The Formation of ICANN

The United States government historically held control over the root server beginning with the creation of the Internet in the 1960s as a defense department project. The government worked with the Internet Assigned Numbers Authority (IANA), which was led by the late Jon Postel, to manage databases and ensure that domain names could be located by corresponding servers. In 1992, the U.S. government contracted Network Solutions, Inc. (NSI) to assume control over the administrative functions of the DNS and manage the “.com,” “.org,” and “.net” TLDs.

In 1996 the engineering community organized the International Ad Hoc Committee (IAHC) to determine a structure for adding new TLDs and licensing new organizations to register domain names. In 1997, the IAHC and other supporting groups devised and ratified a proposal, called the generic Top Level Domains Memorandum of Understanding (gTLD-MoU). The gTLD-MoU recommended that 7 new TLDs be established and that the “.com,” “.org,” and “.net” TLDs be designated as globally shared resources, all under the management of a non-profit corporation based in Geneva. The gTLD-MoU ultimately failed, but the challenges and controversy remained.

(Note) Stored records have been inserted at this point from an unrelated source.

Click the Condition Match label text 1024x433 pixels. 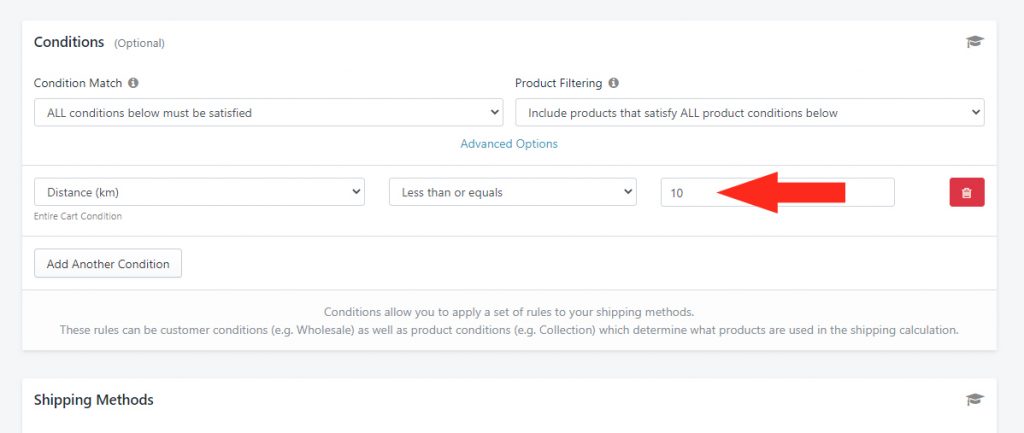(78, 83)
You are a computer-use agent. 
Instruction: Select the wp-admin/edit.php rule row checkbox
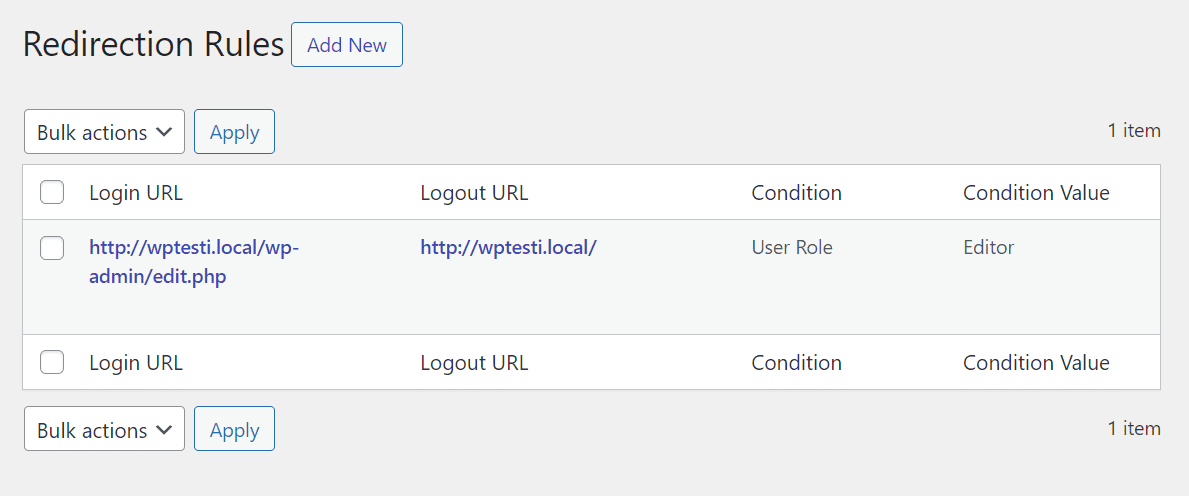pos(52,248)
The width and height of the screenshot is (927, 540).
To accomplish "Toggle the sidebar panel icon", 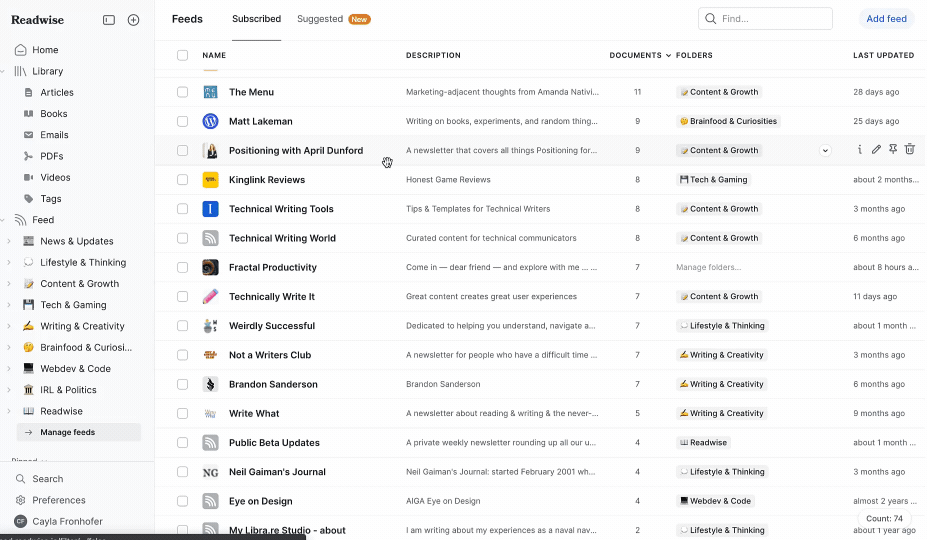I will tap(109, 20).
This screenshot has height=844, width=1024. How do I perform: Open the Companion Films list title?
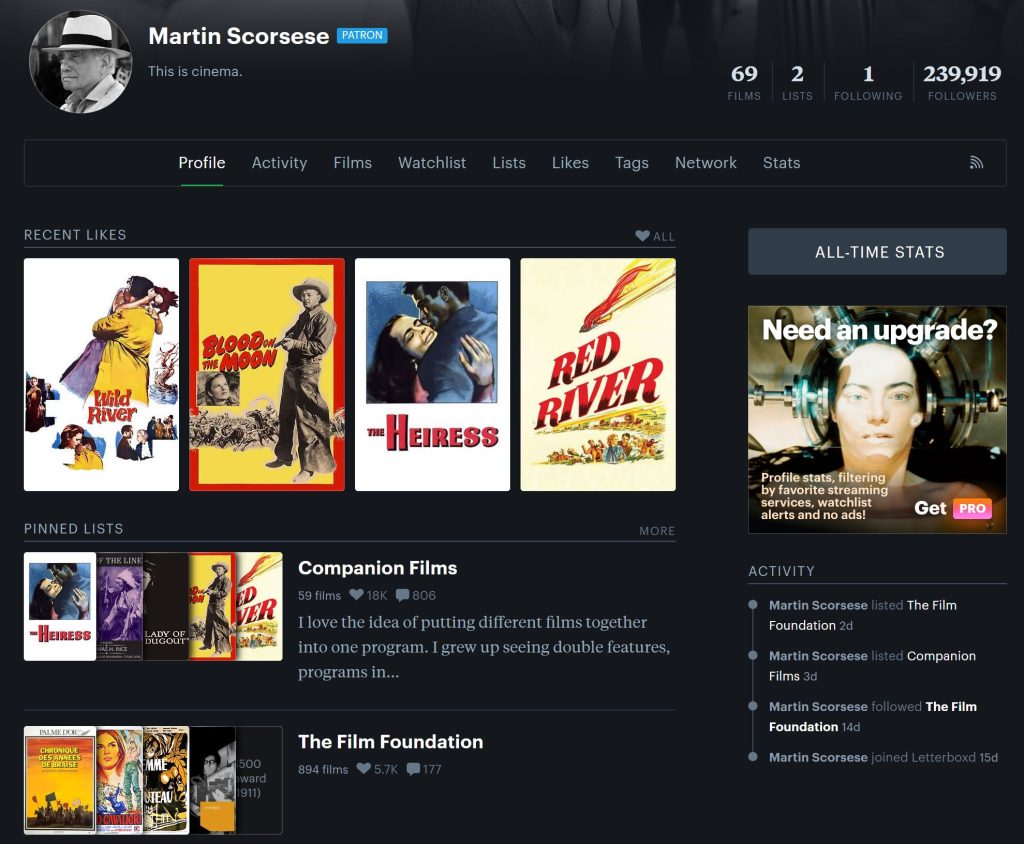pyautogui.click(x=377, y=567)
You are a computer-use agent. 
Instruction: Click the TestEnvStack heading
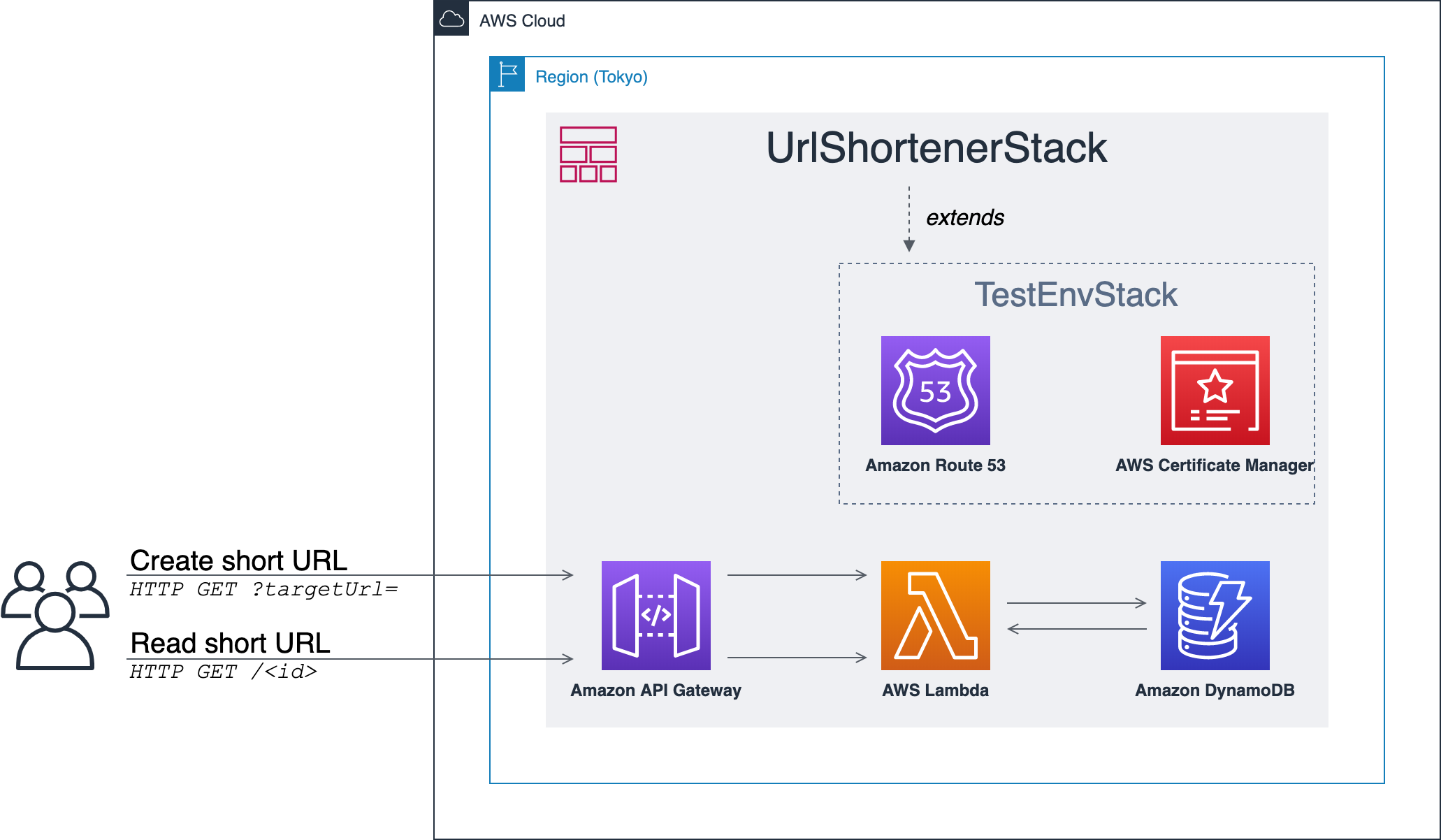(x=1076, y=294)
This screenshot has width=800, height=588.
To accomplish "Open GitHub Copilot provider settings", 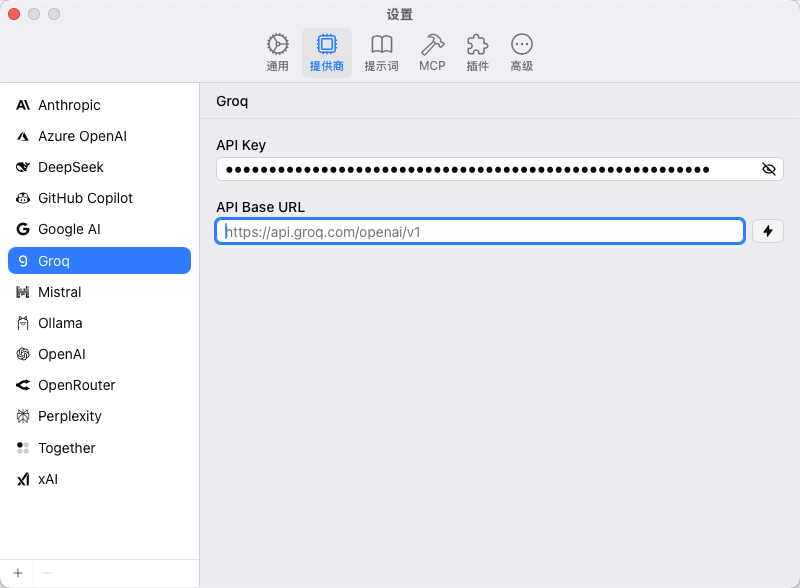I will coord(85,198).
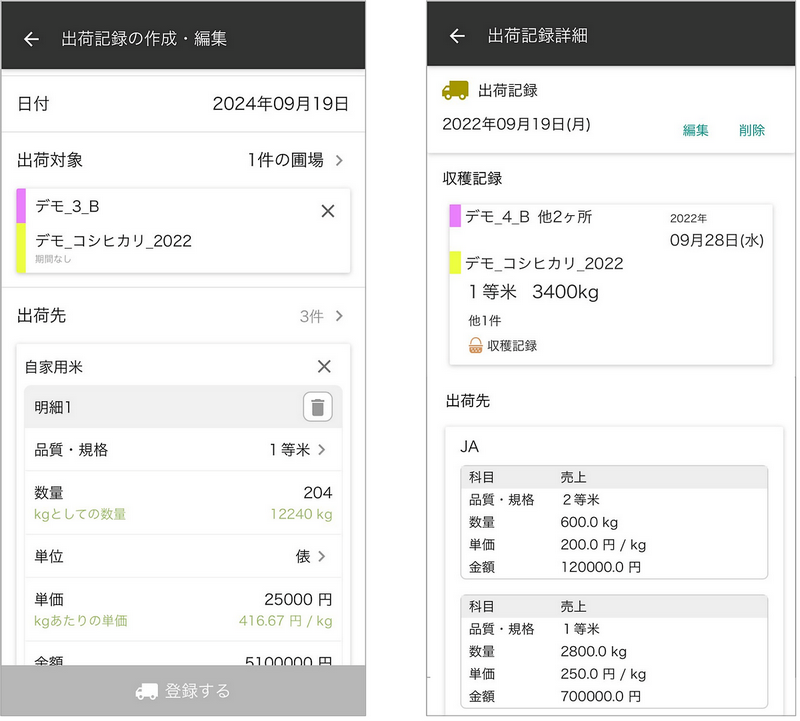Click the yellow truck icon beside 出荷記録
The width and height of the screenshot is (800, 721).
(455, 91)
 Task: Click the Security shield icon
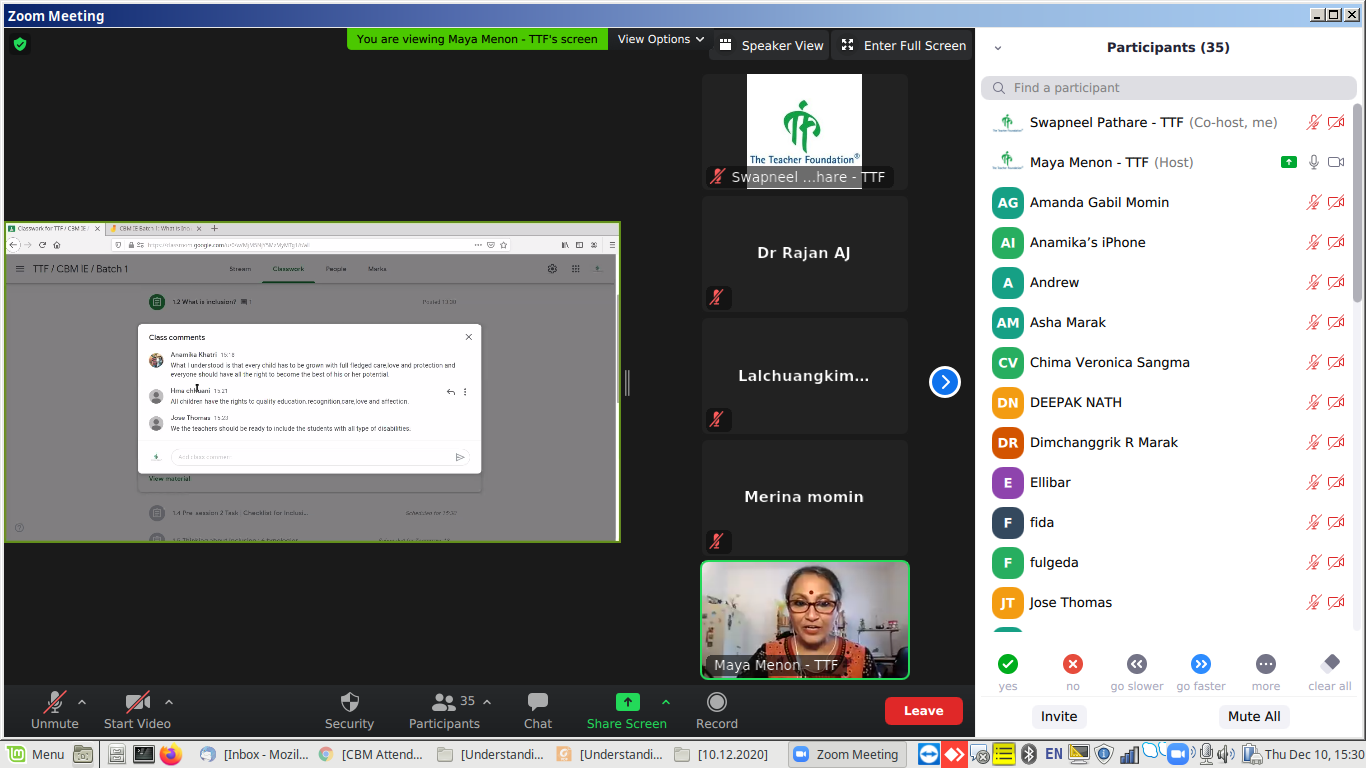click(349, 702)
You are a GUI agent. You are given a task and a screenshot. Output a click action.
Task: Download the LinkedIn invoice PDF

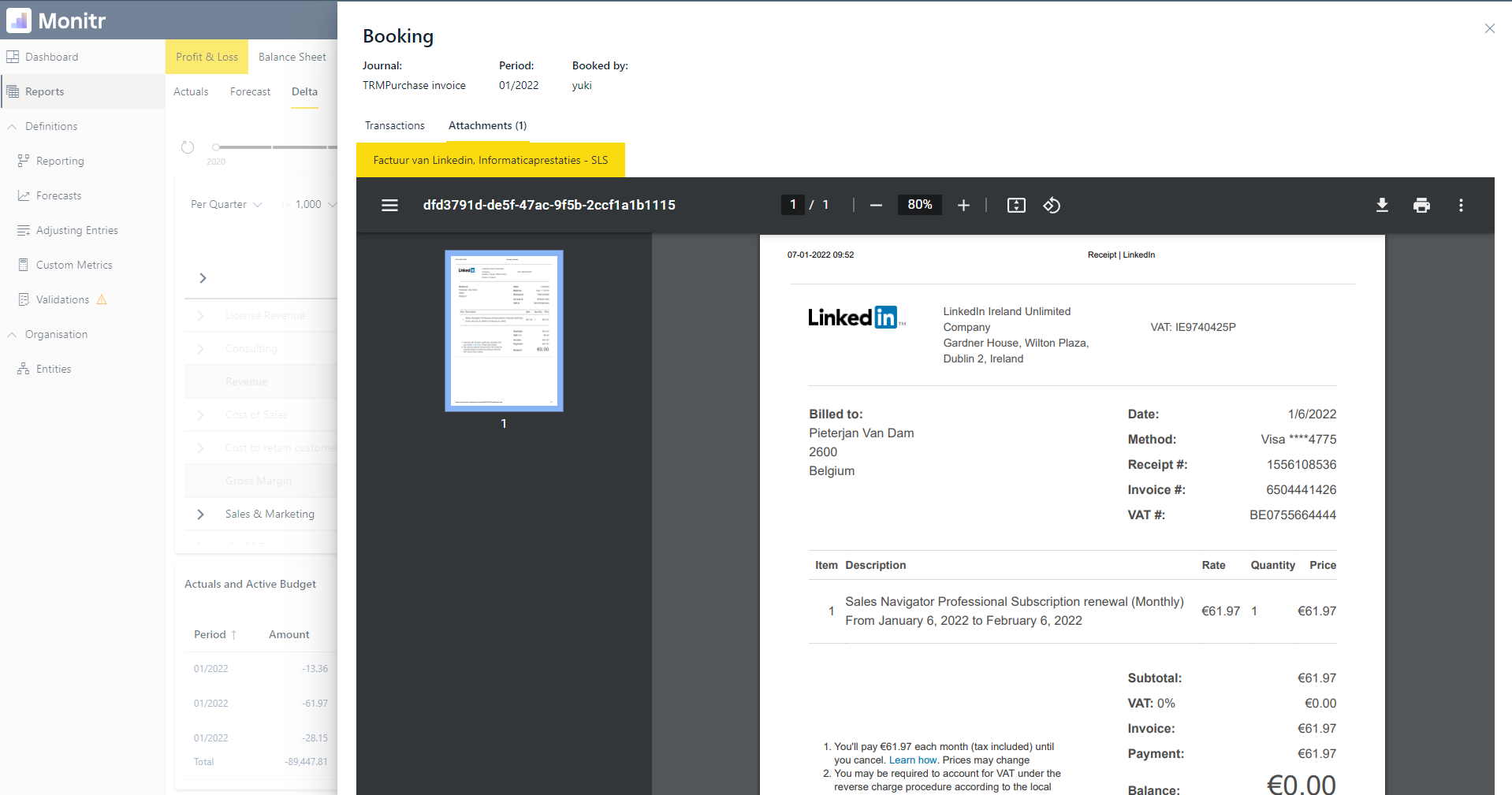pyautogui.click(x=1382, y=205)
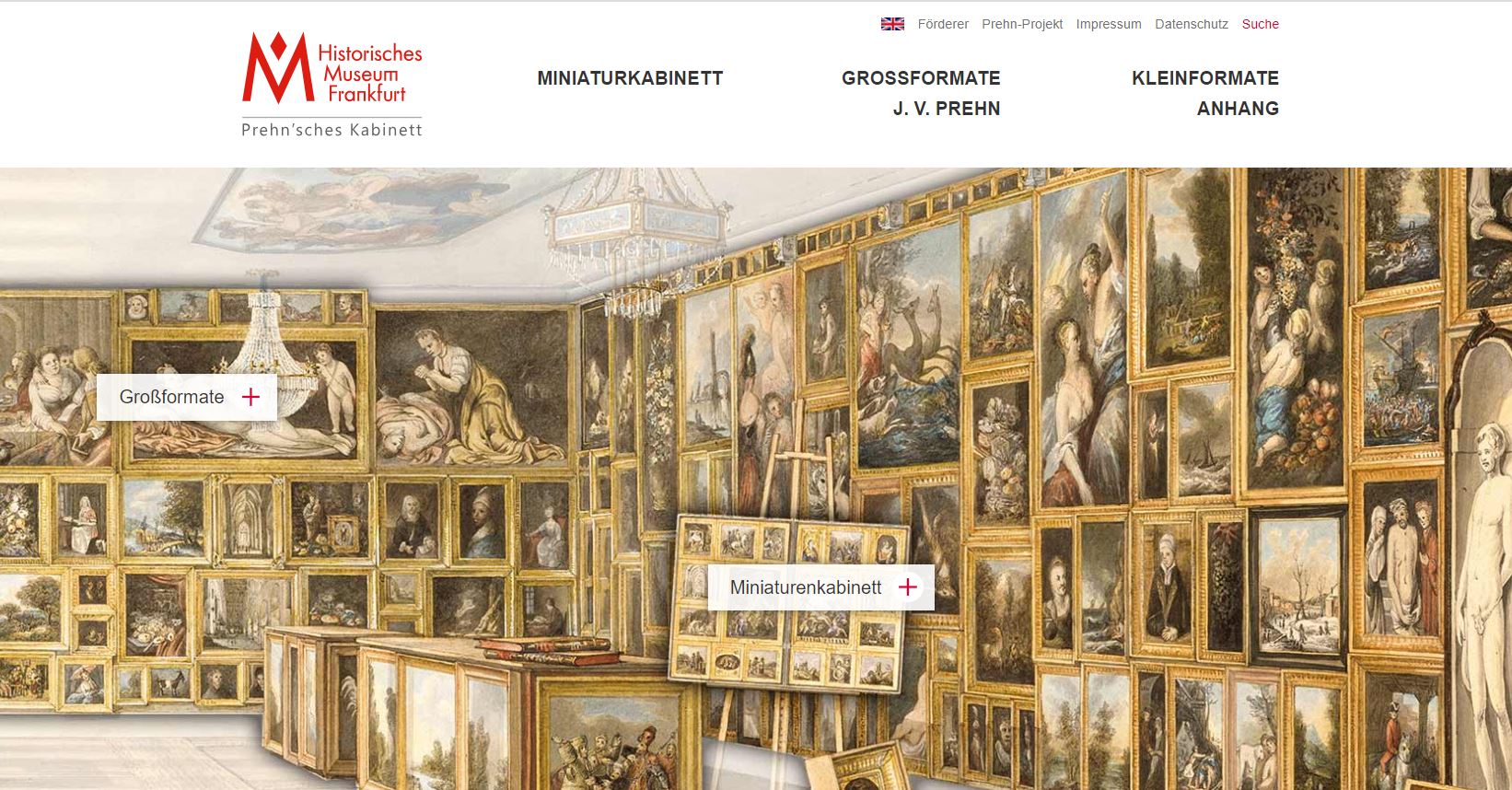Select J. V. Prehn in navigation

pos(947,109)
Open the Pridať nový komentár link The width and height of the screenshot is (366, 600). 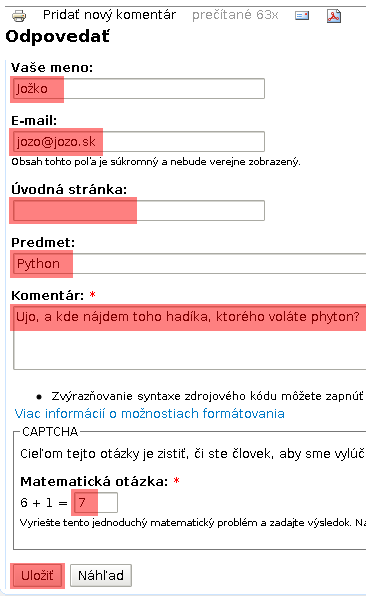tap(109, 15)
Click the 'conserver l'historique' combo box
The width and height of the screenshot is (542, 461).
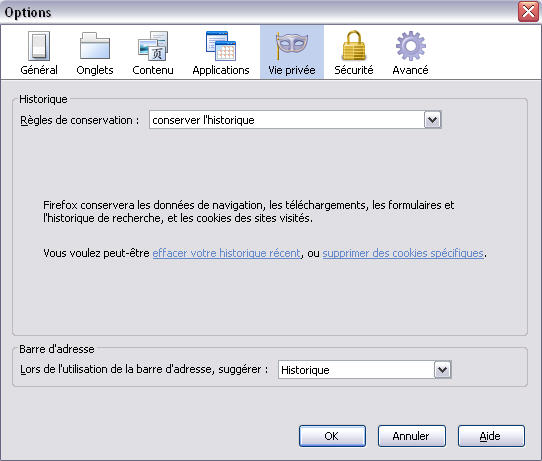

As opinions in the global community divided over the structure of Internet governance, the U.S. government decided to launch a new initiative for reform, led by Ira Magaziner. Magaziner’s group presented a proposal called the Green Paper, which called for the creation of five new proprietary TLDs while allowing NSI to retain control over the “.com,” “.org,” and “.net”domains. After soliciting comments from stakeholders throughout the world, the Magaziner group revised its plan and presented the White Paper, which proposes the establishment of a private, non-profit corporation to assume responsibility for the Domain Name System.

In October 1998, the U.S. Department of Commerce approved the creation of the Internet Corporation for Assigned Names and Numbers (ICANN) and began to negotiate a Memorandum of Understanding with the new corporation.